One Position Is a Limitation
The organizational versatility push is part of the same thinking. DePodesta spoke at length about Adael Amador – a player whose plate discipline has always been exceptional, but who is now being given time in the outfield to expand his defensive profile. The logic is straightforward: a player who can only play second base is limited by the availability of that one spot. A player who can play second base and left field suddenly fits in far more roster configurations.
“When you play one position, if that starting spot isn’t available in the big leagues, you’re limited as a role player,” DePodesta said.

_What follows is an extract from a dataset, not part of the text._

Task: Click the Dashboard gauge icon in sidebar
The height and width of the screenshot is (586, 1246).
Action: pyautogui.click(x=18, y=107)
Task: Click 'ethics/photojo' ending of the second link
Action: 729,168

Cole Carrigg is now getting time at shortstop. Chad Stevens has played everywhere on the dirt. Ryan Ritter played the outfield. The organization is, deliberately and systematically, making its players harder to pigeonhole.
The Bulk Philosophy
There are things that haven’t gone according to plan. The rotation injuries – Chase Dollander, Jose Quintana, Kyle Freeland’s shoulder, the general fragility of a staff asked to pitch in the thinnest air in baseball – have been more severe than anticipated. The bulk reliever philosophy, which DePodesta acknowledged was by design from the start, has proved essential precisely because the rotation has been so unreliable.
“We certainly felt we were going to need it through the course of the season,” he said. “We didn’t expect to have this many injuries in the rotation, but it certainly has proved to be helpful.”
Still, he said, the depth in that area is starting to thin. Eiberson Castellano has just moved to Triple-A, and Jake Brooks has been strong in Double-A. Konner Eaton has pitched well. There is a pipeline, but it is not inexhaustible.
The Lull
On Kyle Freeland and Michael Lorenzen, DePodesta was patient and pointed at the same time. Both are struggling. Neither is going anywhere.
“We have a lot of belief in those guys, and we’re sticking with them,” he said. “They have long track records of success. Stuff-wise, Michael Lorenzen – it’s all there, he’s throwing hard. Kyle is still getting strikeouts. We know it’s still in there. We know it’s going to be better at some stretch. This is just their lull right now.”
The question of whether this front office has sufficient patience to wait out that lull – especially with a record sitting at 24-42 – is one that DePodesta didn’t address directly, but the answer was implied in everything else he said. This organization is built around the conviction that process precedes outcomes. That applies to hitters working counts in Low-A. It applies, too, to veteran starters trying to find their way at Coors Field.
Opportunistic, Not Desperate
The trade deadline came up. DePodesta confirmed that preliminary conversations have begun, that the organization is open to being opportunistic in any direction – adding to the big league team, the upper minors, or even the lower levels. He pushed back carefully on the suggestion that nobody on this roster is untouchable.
“There would be certain guys that would be really, really hard for us to move,” he said. “We feel there are hopefully foundational players for us going forward.”
He didn’t name them. He didn’t need to.
What came through most clearly in Sunday’s conversation wasn’t any single transaction or promotion or roster decision. It was the coherence of the framework – the sense that DePodesta and his staff are operating from a consistent set of principles that run from the lowest levels all the way to the big league lineup. Plate discipline travels. Process precedes outcomes. Versatility creates opportunity. Patience is not passivity – it is, in this telling, the prerequisite for building something that lasts.
There is a long way to go. But the blueprint, at least, is legible.